### Source extract
────────────────
Summer in the Alps, July 2018

I am slowly becoming more knowledgeable about pronunciation, intonation and stress patterns. The only stress patterns I had previously considered were the stress patterns of my own documented life. The overwork and over-obsess and the bang fizzle pop of oh no Catherine has been doing too much again.

In language learning, stressed syllables and words are those with a tad more emphasis. In the English language the words you stress are the ones that carry meaning. If you can’t sense the stress change then you lose part of the meaning.

We show this stress too by the rhythm of the language

Between any two stressed words in an English sentence exists the same length of space, regardless of how many little bits fall in between. Spanish, on the other hand, is like machine gun fire, it’s steady and repetitive. When you apply the machine gun technique to the English language, you get something that sounds flat and ambiguous. When you try to stress time the Spanish language, you end up changing tenses and creating a lot of blank looks.

Intonation especially is a nebulous creature

Look it up in a teaching book, and the first thing you learn is that it’s hard to recognize. Or no. It’s hard to recognize by the human rational thinking brain. The lizard part of you which doesn’t know much about dictionaries or teaching theory understands it instantaneously.

“What’s wrong?”

“Nothing.”

Faked intonation, purposely changing the pitch of your voice as to manipulate, just sounds wrong. This, I guess is why actors really have to get into character. Intonation is hard to comprehend, hard to fake, hard to model, and hard to learn.

But without it we’re blind

The true meaning of language is hidden from us. This is the part that I think children learn faster than adults. Children are more willing to imitate, so they listen with more than just their ears. Adults often have their brains distracted running multiple tasks, emotions blinded by an earlier disagreement or a nagging doubt. Children are comfortable play-acting the words. Adults focus on the words themselves and forget the playfulness.

My tutor recently reminded me that intonation is also a kinaesthetic process. Sometimes when we’re trying to understand intonation it’s better to watch people speaking and notice the movement of their head or hands rather than focus on listening to the pitch. Again, when adults restrict their body movement because they are aware of their own body language or through their own insecurity, they limit their opportunity to learn this way.

No wonder language learning is so tricky

You cannot simply memorize words and structures, you have to play.

Work, play and rest

Tortoises
Tortoises. Owned by a ninety-year-old Italian woman who invited me into her garden to photograph them.

I work, I play, and I rest.

Or at least, this is my noble goal. Many people would claim, I think, to do the above, yet, for all their good intentions, find themselves procrastinating their work, criticising themselves instead of playing, and worrying when they had intended resting. I’ve been thinking about this because I’ve noticed myself not doing things I would have done impulsively before.

When I’m working, I’m working solidly. My efforts are wholehearted. If I decide, for example, that I’m going to write, I write. I don’t sit staring at social media. I don’t faff around following some tangential thread through the internet. I don’t suddenly decide that I need to do something else, urgently and simultaneously. I love physical work too. It’s one of the reasons I have loved some of my travels so much. I’m content when I’m busy painting a wall or sanding the skirting boards. Living on a farm for a couple of months, where I was physically working every morning, felling trees, building log piles, caring for the animals, felt wonderful.

But we also had good food and laughed together.
────────────────
### Exercise task 1
Copy out the stretch of the entries from the line containing "Image resolution: width=1090" through the line containing "tap(302, 459)", leaving the pictures out.
The entries that come next have no connection to the essay above.

### Stored data
────────────────
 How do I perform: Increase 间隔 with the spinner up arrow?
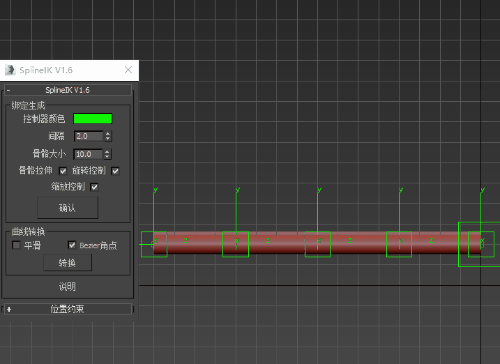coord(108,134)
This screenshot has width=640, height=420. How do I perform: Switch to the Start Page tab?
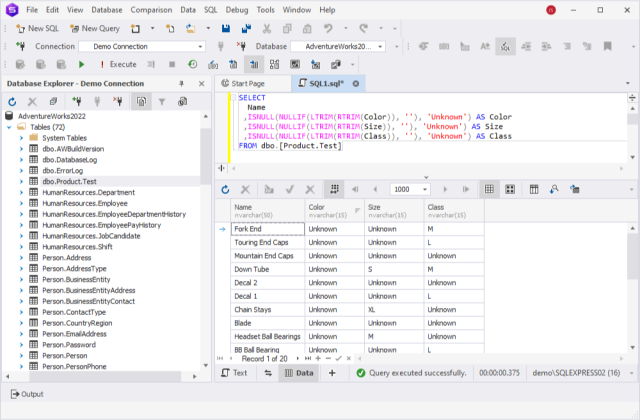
────────────────
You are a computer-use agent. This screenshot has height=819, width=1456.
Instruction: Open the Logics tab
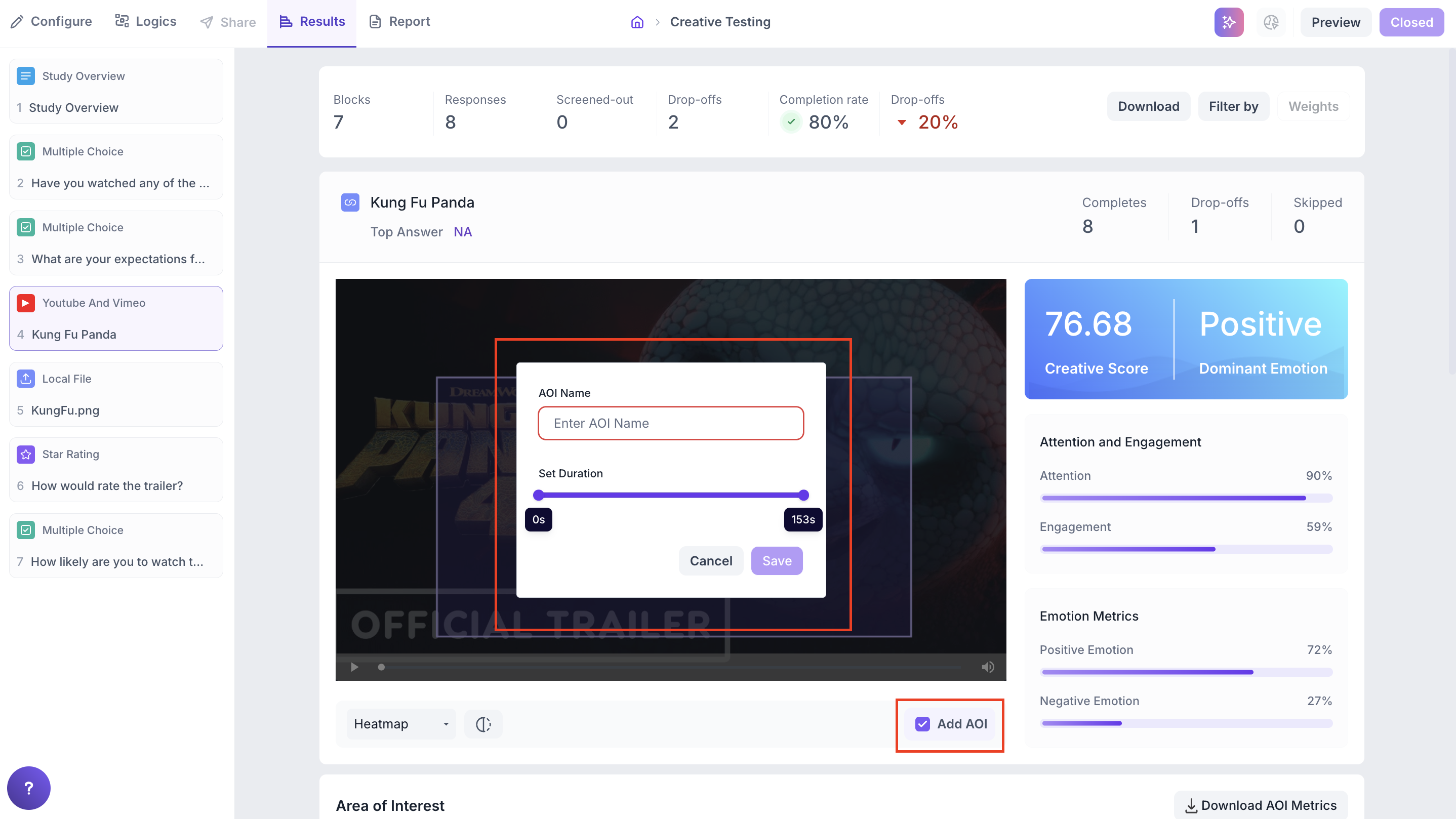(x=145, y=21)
────────────────
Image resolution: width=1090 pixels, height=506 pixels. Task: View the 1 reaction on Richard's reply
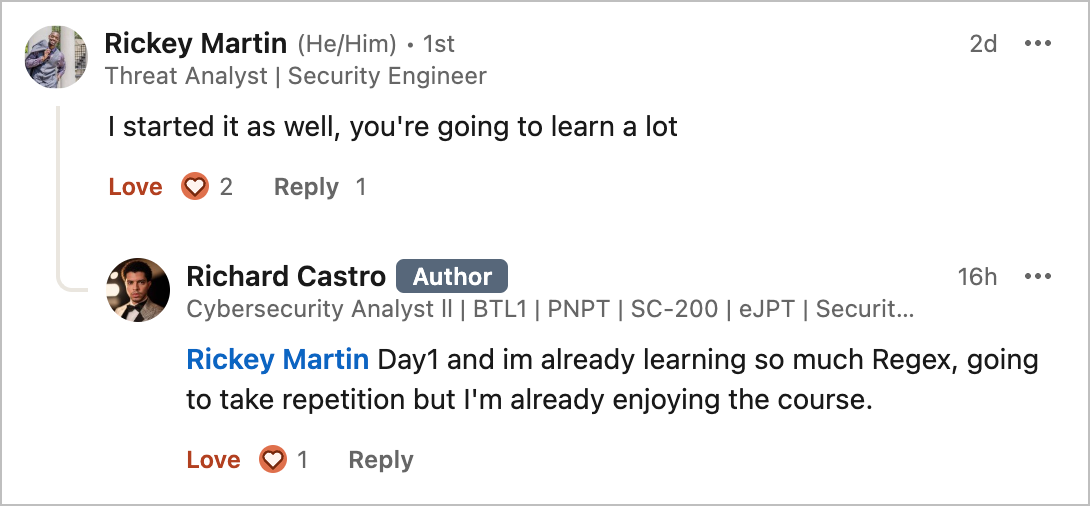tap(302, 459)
────────────────
### Exercise task 2
According to the essay, who owned the tortoises?

### Worked answer 1
Image resolution: width=1090 pixels, height=506 pixels. Task: View the 1 reaction on Richard's reply
tap(302, 459)

### Worked answer 2
A ninety-year-old Italian woman.